Titles don't grant people of color immunity to escape racism.

Even before Michelle Obama became a first lady she tolerated many attacks simply because of her skin color. Most recently, she was called an "ape in heels" by Pamela Ramsey Taylor, the director of Clay County Development Corp. in West Virginia, after President Donald Trump was elected.

Her appearance at WFCO came on the one year anniversary of her memorable statement at the Democratic National Convention: “When they go low, we go high.”

Black women are rarely found in the corporate workplace, making up merely 16.5 percent of people who work for S&P companies. When found in these companies and other parts of the workforce, they earn 63 cents to every dollar paid to white men.

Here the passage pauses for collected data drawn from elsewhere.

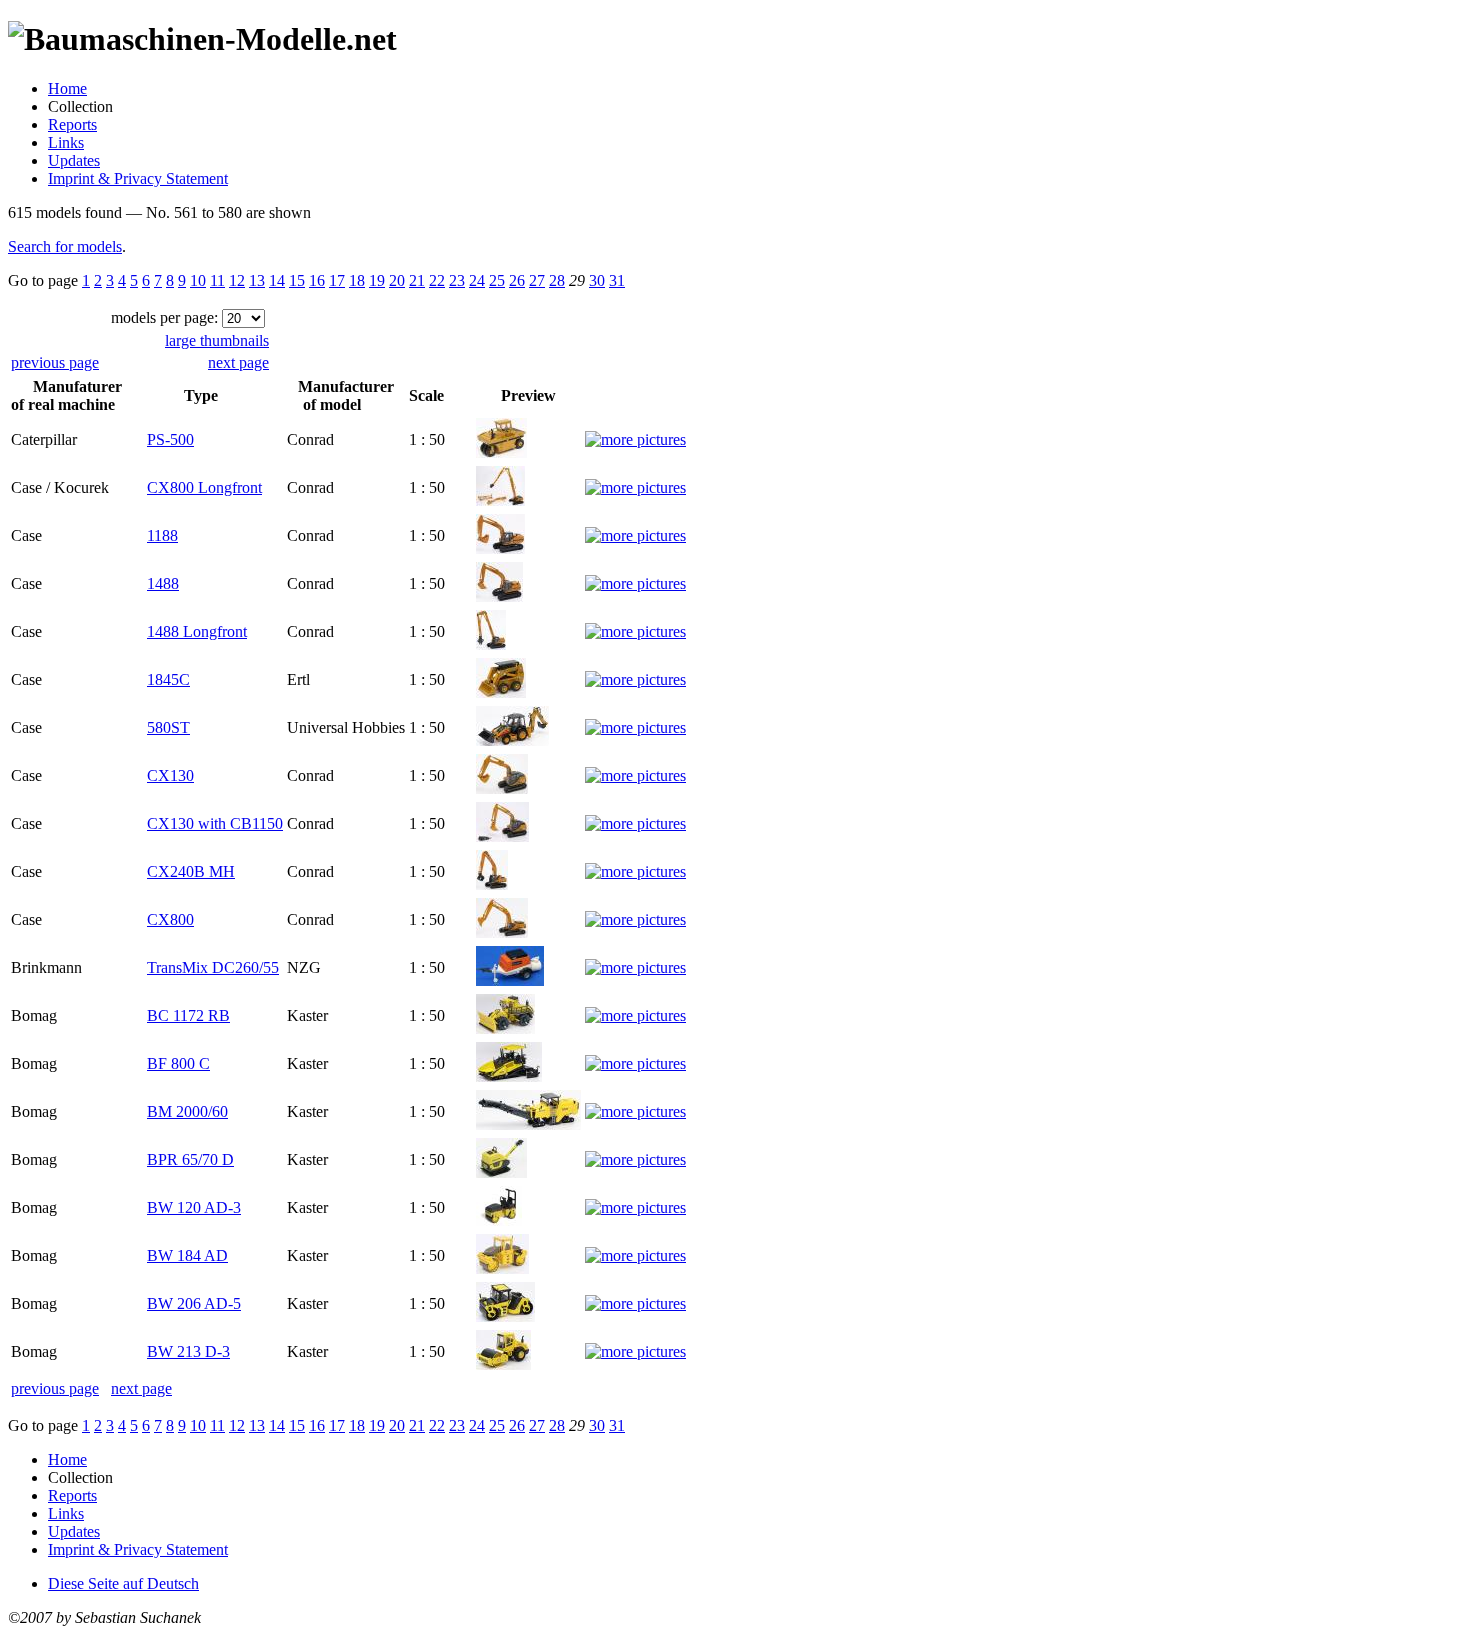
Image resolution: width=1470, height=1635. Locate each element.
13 (257, 280)
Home (67, 88)
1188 (162, 535)
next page (238, 362)
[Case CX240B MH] (492, 884)
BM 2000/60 (187, 1111)
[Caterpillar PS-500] (501, 452)
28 (557, 280)
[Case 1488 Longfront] (491, 644)
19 (377, 280)
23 (457, 280)
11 (217, 280)
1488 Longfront (197, 631)
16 (317, 280)
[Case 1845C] (501, 692)
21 (417, 280)
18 (357, 280)
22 (437, 280)
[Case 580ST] (512, 740)
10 (198, 280)
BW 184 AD (187, 1255)
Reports (72, 124)
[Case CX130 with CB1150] (502, 836)
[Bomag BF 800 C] (509, 1076)
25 (497, 280)
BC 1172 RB (188, 1015)
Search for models (65, 246)
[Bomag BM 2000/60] (528, 1124)
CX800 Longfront (204, 487)
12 (237, 280)
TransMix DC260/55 (213, 967)
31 (617, 280)
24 (477, 280)
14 (277, 280)
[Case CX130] (502, 788)
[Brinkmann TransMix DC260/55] (510, 980)
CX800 (170, 919)
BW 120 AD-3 (194, 1207)
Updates (74, 160)
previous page (55, 362)
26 (517, 280)
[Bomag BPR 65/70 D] (501, 1172)
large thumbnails (217, 340)
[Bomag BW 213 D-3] (503, 1364)
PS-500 (170, 439)
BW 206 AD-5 (194, 1303)
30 (597, 280)
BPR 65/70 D (190, 1159)
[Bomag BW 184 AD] (502, 1268)
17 (337, 280)
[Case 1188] (500, 548)
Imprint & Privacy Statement (138, 178)
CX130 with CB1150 (215, 823)
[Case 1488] (499, 596)
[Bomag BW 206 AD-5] (505, 1316)
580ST (168, 727)
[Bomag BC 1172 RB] (505, 1028)
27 (537, 280)
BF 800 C (178, 1063)
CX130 (170, 775)
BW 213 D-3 (188, 1351)
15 (297, 280)
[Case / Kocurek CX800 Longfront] (500, 500)
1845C (168, 679)
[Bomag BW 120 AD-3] (499, 1220)
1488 (163, 583)
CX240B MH (191, 871)
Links (66, 142)
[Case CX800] (502, 932)
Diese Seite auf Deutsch (123, 1583)
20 (397, 280)
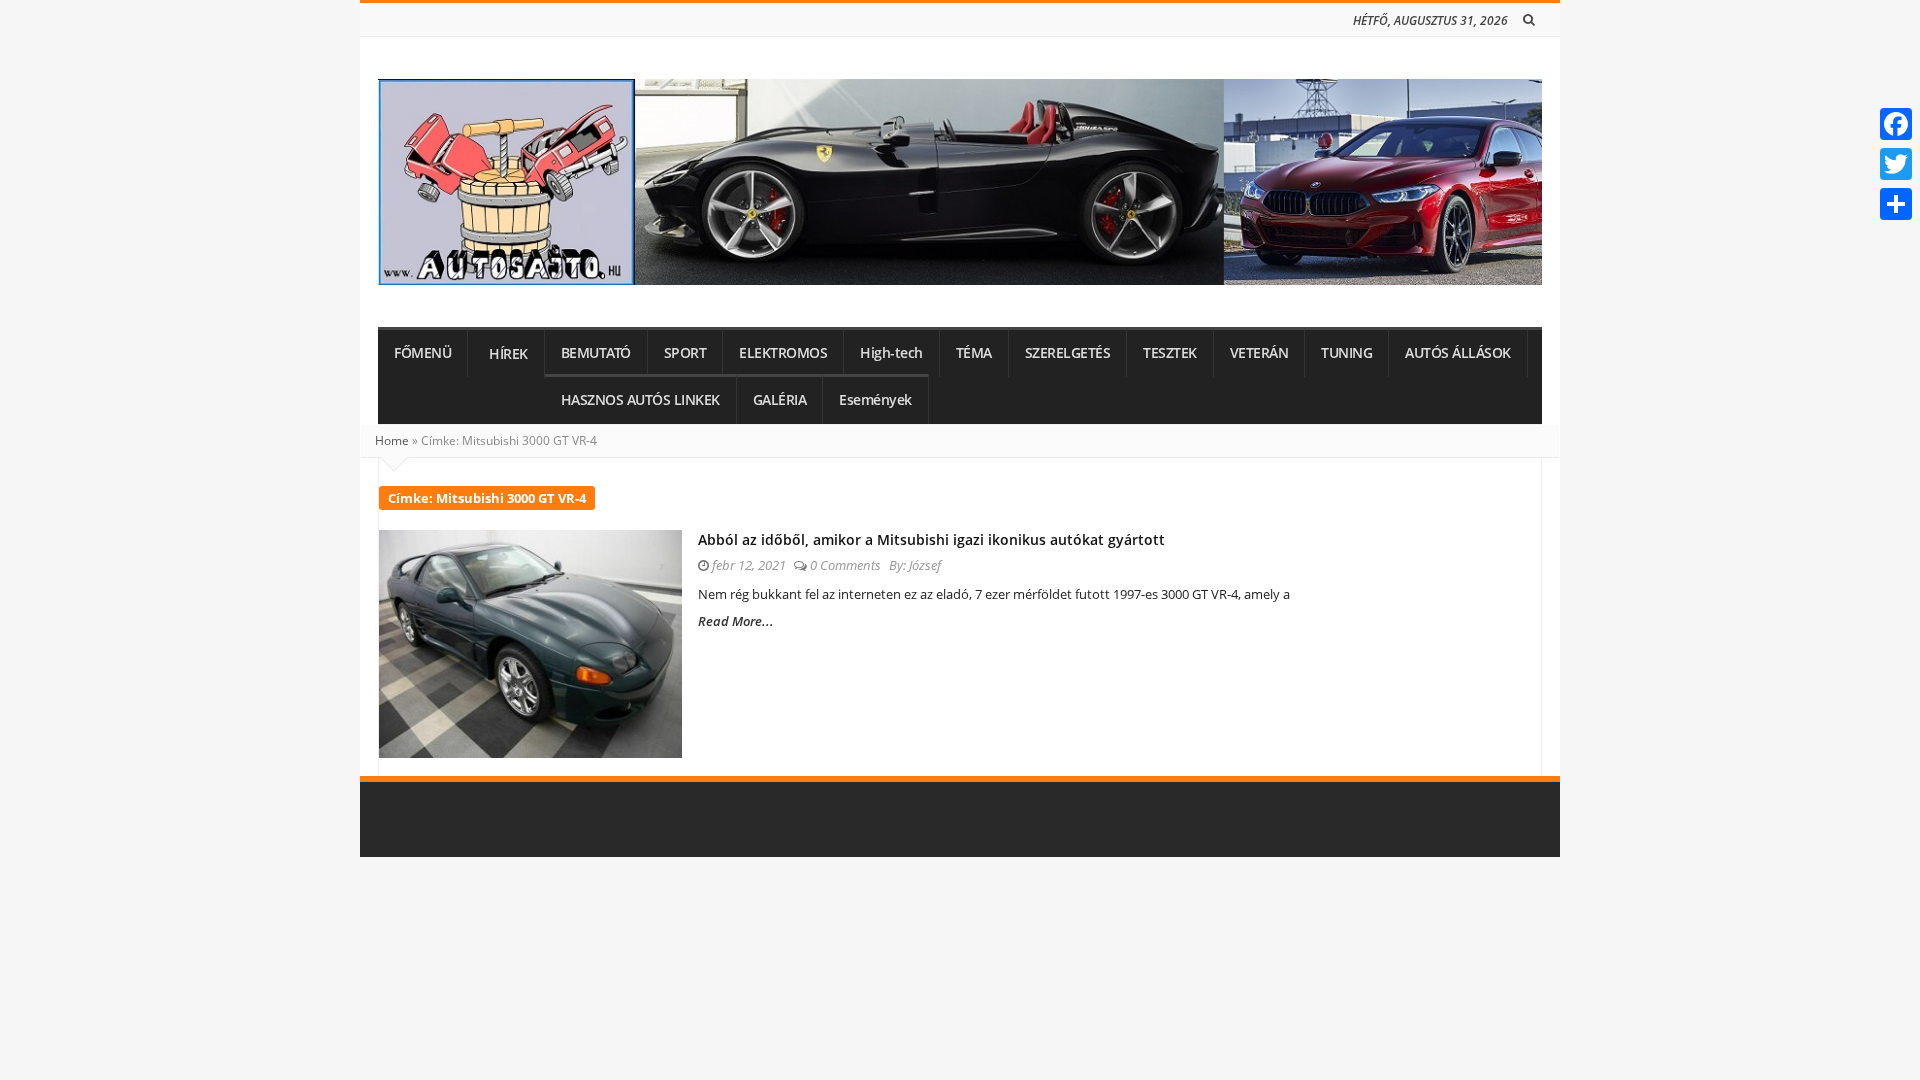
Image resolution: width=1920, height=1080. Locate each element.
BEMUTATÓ (596, 353)
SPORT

While in these workplaces and working in these roles, black women are often subject to racial and gender discrimination. Most recently, two black women filed suit against Fox News Network claiming racial discrimination, adding that "dark-skinned employees suffered years-long racial animus.” Every year the Equal Employment Opportunity Commission (EEOC) validates racial concern in the workplace, as they receive over 30,000 charges every year alleging race-based discrimination on the job.

The hashtag #BlackWomenatWork went viral earlier this year, and is still getting traction, when women of color opened up online to share the racism they experienced at work.


Obama went on to also add some words of encouragement, saying at the event women should "seize their power" despite the scars:

“Women, we endure those cuts in so many ways that we don’t even notice we’re cut. We are living with small tiny cuts, and we are bleeding every single day. And we’re still getting up.”